PROBLEM DETAILS: Write out exactly every line from the one containing "Click the globe server icon" through the final line of the material below, both included. Pictures are to be skipped.

PROVIDED DATA:
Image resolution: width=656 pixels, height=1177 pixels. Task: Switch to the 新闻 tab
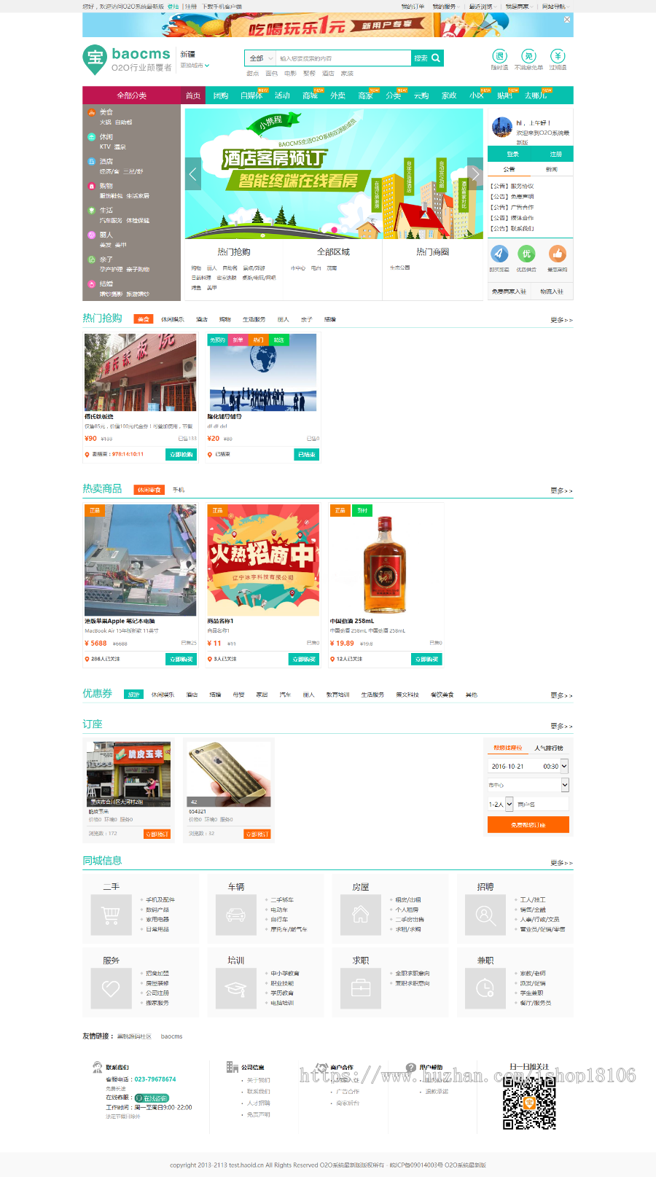(552, 169)
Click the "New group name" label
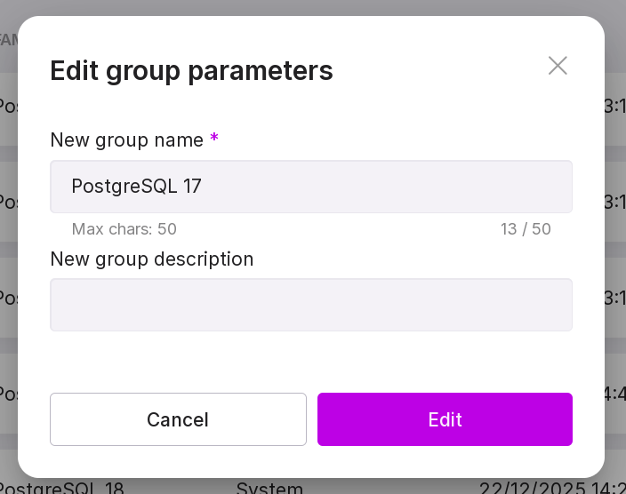 [127, 139]
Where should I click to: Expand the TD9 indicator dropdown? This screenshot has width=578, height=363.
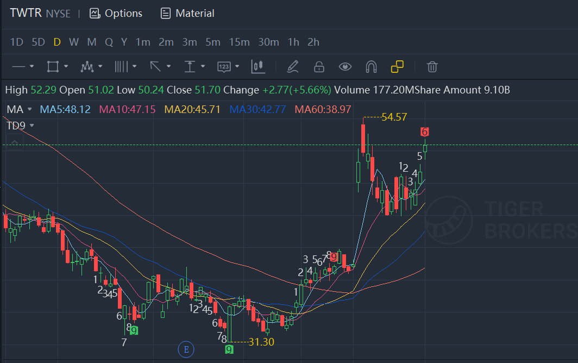32,126
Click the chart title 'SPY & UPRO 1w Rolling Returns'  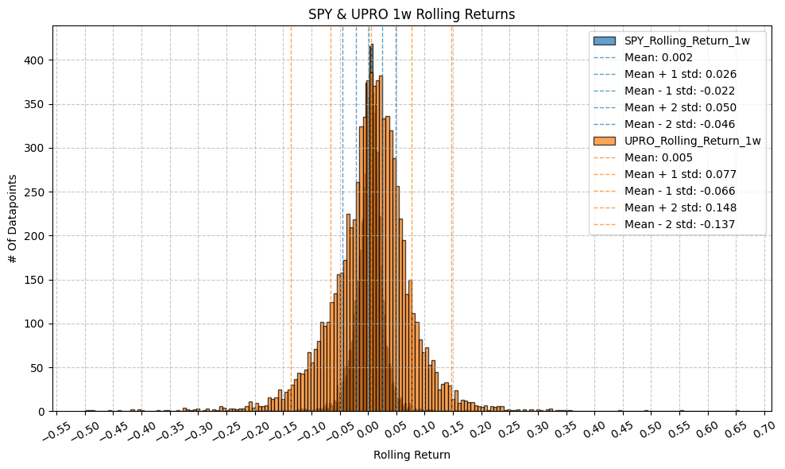click(411, 14)
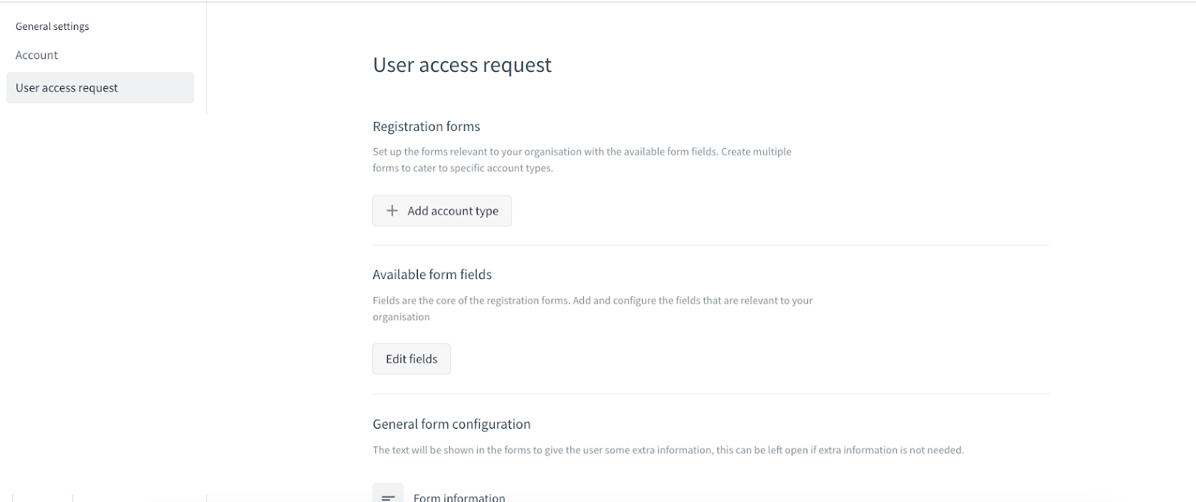Click the Form information label
The width and height of the screenshot is (1196, 502).
pos(459,497)
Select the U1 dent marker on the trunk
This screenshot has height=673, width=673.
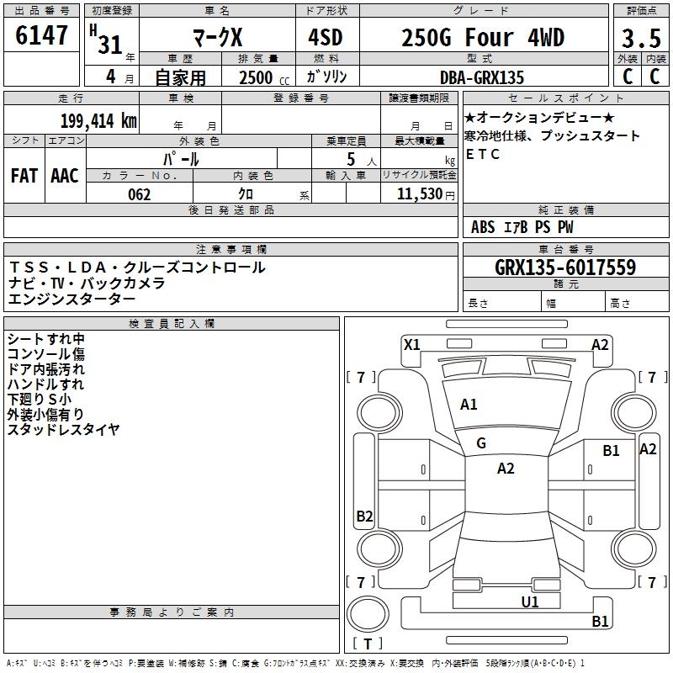[530, 601]
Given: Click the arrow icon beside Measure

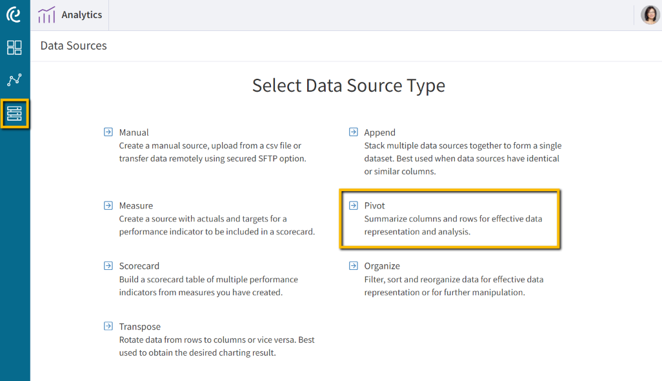Looking at the screenshot, I should [x=108, y=205].
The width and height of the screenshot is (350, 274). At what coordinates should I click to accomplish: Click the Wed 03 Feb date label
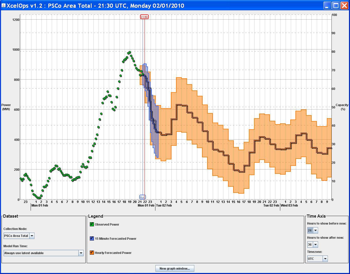tap(289, 206)
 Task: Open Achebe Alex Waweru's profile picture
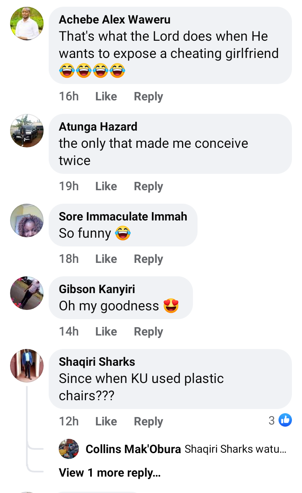(x=27, y=24)
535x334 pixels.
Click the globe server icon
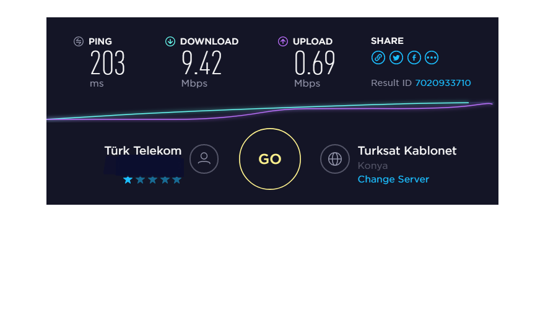click(x=335, y=159)
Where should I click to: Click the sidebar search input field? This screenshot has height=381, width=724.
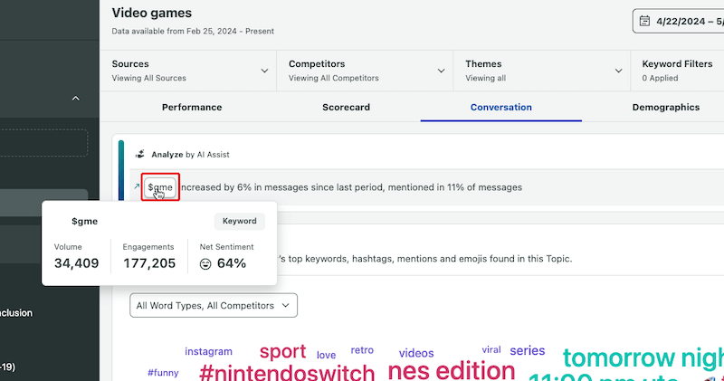pos(43,143)
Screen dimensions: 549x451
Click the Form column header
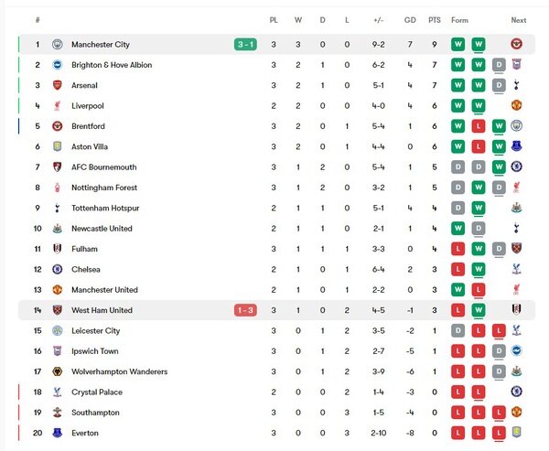pos(459,20)
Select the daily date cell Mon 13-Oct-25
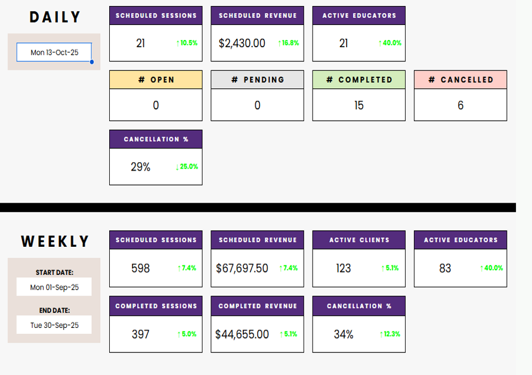The width and height of the screenshot is (532, 375). [54, 52]
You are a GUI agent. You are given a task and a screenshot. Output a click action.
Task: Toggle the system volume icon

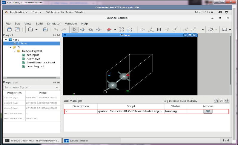click(220, 12)
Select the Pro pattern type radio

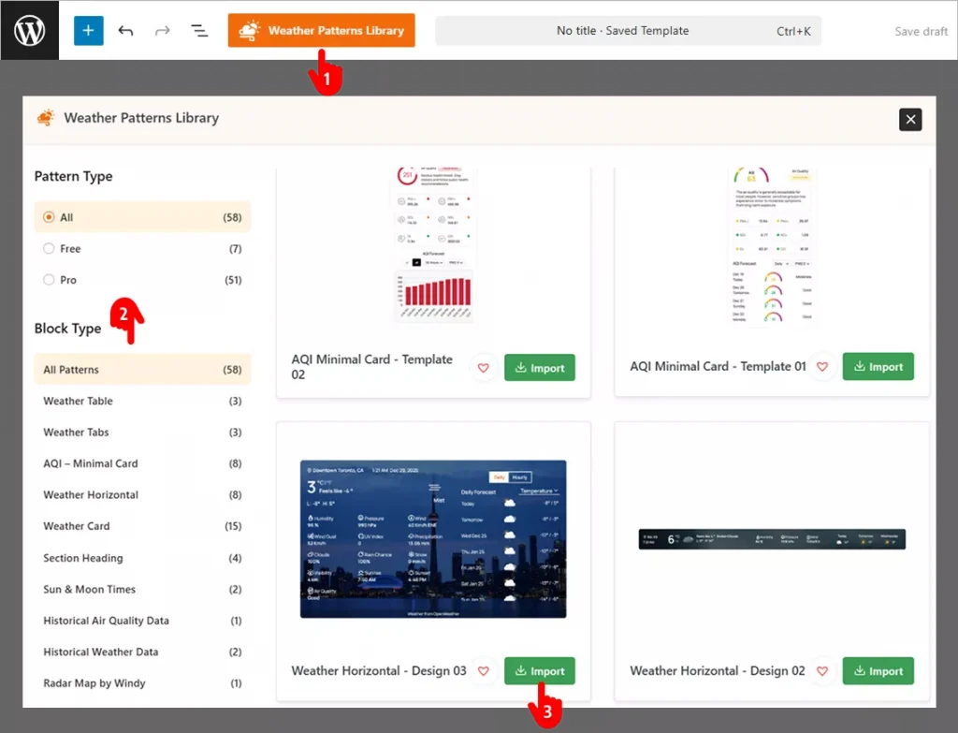(x=48, y=279)
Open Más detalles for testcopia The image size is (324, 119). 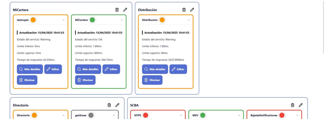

THE COMPLETED TASK:
Click the globe server icon
click(x=335, y=159)
Where should I click to: Click the sidebar search input field? This screenshot has height=381, width=724.
pos(43,143)
Screen dimensions: 549x451
Click the Form column header
pos(459,20)
Select the daily date cell Mon 13-Oct-25
The width and height of the screenshot is (532, 375). [54, 52]
You are a GUI agent. You are given a task and a screenshot. Output a click action.
Task: Toggle the system volume icon

click(220, 12)
Select the Pro pattern type radio

(x=48, y=279)
Open Más detalles for testcopia The image size is (324, 119). 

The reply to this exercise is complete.